Similar to the sill panel, the roof is painted black, as is part of the bumper cover — hiding visual mass. Ford did this to great effect with the Mustang Mach E; using black paint or rubberized plastic to give an illusion of a sexier shape than what engineering and ergonomics could allow. (Jason Cammisa has a great quip about this in his video about the Mach E).
The new Z is very close to the Nissan Proto concept. Really, really, close. And yet… I didn’t like the Nissan Z Proto concept, but I like the Z production vehicle. I’m insane, I know. At the front and rear fascias, there have been minor changes to the grille and lighting elements, likely to abide by lighting and crash standards. The rear auxiliary marker light breaks up some of the monotony of the rear quarter.

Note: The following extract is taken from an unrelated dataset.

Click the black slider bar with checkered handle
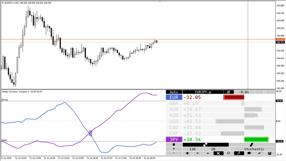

Speaking of the rear quarter, this view is gorgeous. Everything is well considered and well-resolved; the car looks athletic but lean. No line looks out of place.
Compared to the old 370Z’s rear three-quarter view. It looks like someone over-proofed a bowl of biscuit dough.
The new Z hits a lot of good notes. Is it perfect? Uh, I think it’s the best that could be done they can do given engineering limitations. The front three-quarter view is less convincing; on the Proto concept, I think the lower front fascia valance was a little barren, and the grille’s resolution with the headlights and hood shutline only exaggerated the Z’s chunky platform basis. Yet, on the production model, I don’t have those same concerns. Did Nissan tweak the front fascia between concept and production? It’s hard to tell, they look identical, maybe I’ve just gotten used to looking at the proto concept.
It feels like we’ve finally left the era of overwrought, badly-styled Nissans; modern Nissan products look better every day, this new Z is probably the best example.